News

UberMotor Hadir di Indonesia, Saingi Go-Jek dan GrabBike

Setelah Uber menghadirkan layanan “ojek online” pertamanya di Thailand, kini UberMotor juga hadir di Indonesia. Jika sebelumnya Uber sudah head-to-head dengan Grab di layanan angkutan mobil, dengan UberMotor maka Uber juga head-to-head dengan Go-Jek.

Dalam keterangan yang dirilis Uber pada laman situsnya, mereka mengklaim tarif mereka paling terjangkau. Berikut detail tarifnya:

  • TARIF DASAR: Rp. 1.000
  • PER KM: Rp. 1.000
  • PER MENIT: Rp. 100
  • TARIF MINIMUM: Rp. 1.000

Dan selama masa promosi hingga 11 Juli 2016, UberMotor akan memberikan perjalanan gratis senilai Rp 75.000 dengan memasukkan kode promosi “uberMOTORJKT” pada aplikasinya.

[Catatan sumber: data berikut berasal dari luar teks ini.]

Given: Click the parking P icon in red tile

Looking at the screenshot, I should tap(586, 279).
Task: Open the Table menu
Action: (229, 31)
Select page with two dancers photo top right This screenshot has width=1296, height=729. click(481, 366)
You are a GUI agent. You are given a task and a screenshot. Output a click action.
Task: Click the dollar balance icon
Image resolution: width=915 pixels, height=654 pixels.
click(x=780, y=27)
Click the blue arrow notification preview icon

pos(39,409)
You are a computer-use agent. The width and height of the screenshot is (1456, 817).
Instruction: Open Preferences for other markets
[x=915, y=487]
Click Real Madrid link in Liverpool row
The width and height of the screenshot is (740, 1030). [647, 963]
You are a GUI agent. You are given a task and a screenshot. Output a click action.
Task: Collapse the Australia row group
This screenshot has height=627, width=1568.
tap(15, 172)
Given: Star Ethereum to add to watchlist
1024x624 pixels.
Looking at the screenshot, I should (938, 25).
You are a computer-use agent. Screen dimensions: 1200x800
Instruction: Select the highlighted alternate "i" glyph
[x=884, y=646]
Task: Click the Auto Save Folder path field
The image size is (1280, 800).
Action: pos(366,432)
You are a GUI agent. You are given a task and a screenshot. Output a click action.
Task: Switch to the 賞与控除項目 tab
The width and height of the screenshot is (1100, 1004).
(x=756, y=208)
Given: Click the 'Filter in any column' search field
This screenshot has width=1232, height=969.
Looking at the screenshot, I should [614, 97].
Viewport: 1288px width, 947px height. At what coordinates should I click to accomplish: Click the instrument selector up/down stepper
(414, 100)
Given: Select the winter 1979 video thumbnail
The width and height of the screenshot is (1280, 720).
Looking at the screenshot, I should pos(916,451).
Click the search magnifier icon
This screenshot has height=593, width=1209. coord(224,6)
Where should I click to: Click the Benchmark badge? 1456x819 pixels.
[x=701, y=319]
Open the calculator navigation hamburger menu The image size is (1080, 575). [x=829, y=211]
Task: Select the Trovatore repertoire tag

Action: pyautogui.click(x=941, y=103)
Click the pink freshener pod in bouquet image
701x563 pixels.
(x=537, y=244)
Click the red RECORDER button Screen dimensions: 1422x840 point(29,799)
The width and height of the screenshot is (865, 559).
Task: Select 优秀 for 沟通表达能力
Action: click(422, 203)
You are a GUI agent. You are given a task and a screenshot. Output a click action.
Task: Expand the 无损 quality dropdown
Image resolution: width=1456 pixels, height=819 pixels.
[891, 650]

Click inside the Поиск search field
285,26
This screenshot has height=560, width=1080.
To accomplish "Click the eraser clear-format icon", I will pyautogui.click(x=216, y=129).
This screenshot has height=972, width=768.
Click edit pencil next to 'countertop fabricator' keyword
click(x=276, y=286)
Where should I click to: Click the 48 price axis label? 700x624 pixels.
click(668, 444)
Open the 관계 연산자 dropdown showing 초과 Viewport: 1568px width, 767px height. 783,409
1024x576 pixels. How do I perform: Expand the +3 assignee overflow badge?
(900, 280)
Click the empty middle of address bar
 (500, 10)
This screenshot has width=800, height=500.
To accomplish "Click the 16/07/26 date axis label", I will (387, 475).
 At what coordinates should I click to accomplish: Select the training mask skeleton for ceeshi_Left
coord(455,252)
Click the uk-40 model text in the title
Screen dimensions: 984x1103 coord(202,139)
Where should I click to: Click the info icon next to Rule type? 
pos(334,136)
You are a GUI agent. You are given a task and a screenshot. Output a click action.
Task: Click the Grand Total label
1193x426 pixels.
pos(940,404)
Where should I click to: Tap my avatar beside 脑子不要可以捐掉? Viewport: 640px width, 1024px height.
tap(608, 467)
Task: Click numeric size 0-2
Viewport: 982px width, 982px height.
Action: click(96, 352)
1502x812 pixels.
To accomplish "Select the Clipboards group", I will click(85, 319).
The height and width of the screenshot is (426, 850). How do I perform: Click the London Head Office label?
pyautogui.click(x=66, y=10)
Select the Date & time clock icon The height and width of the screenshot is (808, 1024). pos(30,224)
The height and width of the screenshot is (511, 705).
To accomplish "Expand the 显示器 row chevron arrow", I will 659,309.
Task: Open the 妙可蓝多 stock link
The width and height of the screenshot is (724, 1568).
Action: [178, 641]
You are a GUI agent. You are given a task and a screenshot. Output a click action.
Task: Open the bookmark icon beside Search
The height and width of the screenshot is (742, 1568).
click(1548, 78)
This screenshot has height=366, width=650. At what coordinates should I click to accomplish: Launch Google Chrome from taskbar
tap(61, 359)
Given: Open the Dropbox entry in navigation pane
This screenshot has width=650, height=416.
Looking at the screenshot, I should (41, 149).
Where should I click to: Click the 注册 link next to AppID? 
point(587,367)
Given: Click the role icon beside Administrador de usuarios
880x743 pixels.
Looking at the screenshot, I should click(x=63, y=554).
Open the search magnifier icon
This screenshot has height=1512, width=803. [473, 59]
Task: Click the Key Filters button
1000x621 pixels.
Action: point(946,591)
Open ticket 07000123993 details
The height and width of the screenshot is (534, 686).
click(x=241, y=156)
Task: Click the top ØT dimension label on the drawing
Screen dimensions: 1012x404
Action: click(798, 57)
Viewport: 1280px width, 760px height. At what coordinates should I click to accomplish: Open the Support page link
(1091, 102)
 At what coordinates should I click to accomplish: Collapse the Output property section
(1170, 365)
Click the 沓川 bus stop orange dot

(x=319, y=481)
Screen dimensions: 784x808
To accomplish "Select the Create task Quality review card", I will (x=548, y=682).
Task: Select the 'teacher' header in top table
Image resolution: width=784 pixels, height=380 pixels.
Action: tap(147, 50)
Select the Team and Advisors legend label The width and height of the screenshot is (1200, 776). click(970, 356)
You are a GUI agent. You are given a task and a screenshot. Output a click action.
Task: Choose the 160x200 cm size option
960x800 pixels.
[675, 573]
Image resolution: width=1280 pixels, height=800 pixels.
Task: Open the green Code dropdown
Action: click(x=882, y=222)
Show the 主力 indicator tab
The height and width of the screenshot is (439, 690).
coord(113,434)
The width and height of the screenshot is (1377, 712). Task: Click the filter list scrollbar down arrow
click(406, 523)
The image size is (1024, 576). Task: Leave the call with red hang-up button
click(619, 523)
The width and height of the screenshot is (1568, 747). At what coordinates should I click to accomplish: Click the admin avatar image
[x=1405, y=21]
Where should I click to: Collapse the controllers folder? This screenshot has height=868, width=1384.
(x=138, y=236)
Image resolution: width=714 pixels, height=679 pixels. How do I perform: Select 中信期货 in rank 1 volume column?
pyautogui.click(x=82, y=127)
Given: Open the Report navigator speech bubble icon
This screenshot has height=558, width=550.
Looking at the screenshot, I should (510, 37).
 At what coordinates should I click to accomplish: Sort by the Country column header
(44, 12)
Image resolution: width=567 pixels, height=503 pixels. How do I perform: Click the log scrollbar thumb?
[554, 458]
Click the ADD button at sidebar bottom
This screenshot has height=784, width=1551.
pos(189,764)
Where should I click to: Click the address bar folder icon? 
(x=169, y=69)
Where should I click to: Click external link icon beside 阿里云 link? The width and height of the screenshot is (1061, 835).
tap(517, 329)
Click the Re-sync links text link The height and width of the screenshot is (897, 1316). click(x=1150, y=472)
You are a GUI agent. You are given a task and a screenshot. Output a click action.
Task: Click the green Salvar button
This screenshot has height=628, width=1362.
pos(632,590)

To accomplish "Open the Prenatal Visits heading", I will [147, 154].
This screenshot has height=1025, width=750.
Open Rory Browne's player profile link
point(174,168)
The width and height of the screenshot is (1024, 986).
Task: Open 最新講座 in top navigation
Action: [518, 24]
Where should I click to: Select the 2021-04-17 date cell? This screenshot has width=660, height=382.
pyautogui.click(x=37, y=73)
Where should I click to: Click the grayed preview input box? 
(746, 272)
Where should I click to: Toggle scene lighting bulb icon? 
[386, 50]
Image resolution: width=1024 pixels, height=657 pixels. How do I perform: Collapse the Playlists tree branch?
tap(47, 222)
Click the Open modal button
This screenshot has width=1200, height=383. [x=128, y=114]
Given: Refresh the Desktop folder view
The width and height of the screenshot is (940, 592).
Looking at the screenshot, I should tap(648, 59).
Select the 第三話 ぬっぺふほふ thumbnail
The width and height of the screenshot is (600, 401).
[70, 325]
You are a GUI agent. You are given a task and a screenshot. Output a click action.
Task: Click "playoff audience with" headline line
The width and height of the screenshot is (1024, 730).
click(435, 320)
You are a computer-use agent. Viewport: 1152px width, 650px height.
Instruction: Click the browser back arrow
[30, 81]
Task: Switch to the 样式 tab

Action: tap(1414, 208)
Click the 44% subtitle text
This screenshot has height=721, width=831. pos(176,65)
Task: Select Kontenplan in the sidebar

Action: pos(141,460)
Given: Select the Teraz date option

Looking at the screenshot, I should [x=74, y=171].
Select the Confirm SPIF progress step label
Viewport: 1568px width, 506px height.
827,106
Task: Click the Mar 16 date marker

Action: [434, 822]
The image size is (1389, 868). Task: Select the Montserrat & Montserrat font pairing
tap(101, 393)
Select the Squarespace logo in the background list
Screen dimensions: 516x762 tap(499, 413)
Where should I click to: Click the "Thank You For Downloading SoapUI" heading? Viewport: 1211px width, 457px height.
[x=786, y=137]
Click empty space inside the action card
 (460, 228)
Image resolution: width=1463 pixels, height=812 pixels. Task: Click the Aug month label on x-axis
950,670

Cara menggunakan UberMotor ini tidak beda dengan Uber (mobil). Anda cukup membuka aplikasi, nanti selain pilihan uberX dan UberBLACK, di sisi paling kiri akan ada pilihan uberMotor.

Saya sendiri belum melihat pilihan UberMotor di aplikasi yang saya gunakan. Tetapi salah satu teman saya sudah bisa melihatnya. Berikut tampilannya.

Untuk pembayaran UberMotor memiliki kelebihan dibanding pesaingnya. UberMotor menyediakan opsi pembayaran tunai, kartu kredit atau debit. Seperti diketahui, Go-Jek hanya menyediakan opsi pembayaran tunai atau sistem top-up saldo. Grab memang menyediakan opsi pembayaran dengan kartu kredit, tetapi tidak berlaku untuk jasa GrabBike-nya, hanya untuk GrabCar saja.

Saat ini UberMotor belum banyak tersedia di jalanan Jakarta pastinya. Seiring waktu pasti semakin bertambah. Ini jadi kesempatan untuk pengemudi ojek yang tertarik dengan ojek berbasis aplikasi online, tetapi belum mendapatkan kesempatan bergabung dengan kedua pemain besar saat ini, GrabBike dan Go-Jek.

Motivasi untuk Go-Jek

Saya pribadi pengguna reguler Go-Jek. Banyak sekali tentunya yang bisa diperbaiki dari aplikasi Go-Jek. Tidak susah menemukan komentar-komentar pengguna yang kecewa dengan Go-Jek. Tetapi terkadang tidak adanya opsi yang lebih baik membuat pengguna terpaksa bertahan menggunakan Go-Jek. Saya salah satunya.

Dengan adanya UberMotor yang teknologi dan sistemnya lebih canggih dan lebih “tahan banting” dibanding Go-Jek, tentunya akan memaksa Go-Jek untuk lebih cepat lagi berbenah diri. Label “Karya Anak Bangsa” plus tim pengembang di India tidak cukup untuk membuat mereka terus bertahan.

Catatan: Sewaktu UberMoto hadir di Thailand, saya menduga kuat bakal ada layanan sejenis segera hadir di Indonesia. Dugaan saya waktu itu jalan masuknya adalah dengan mengakuisisi Go-Jek. Ternyata mereka memilih membangun jaringannya sendiri. Atau belum saja ya?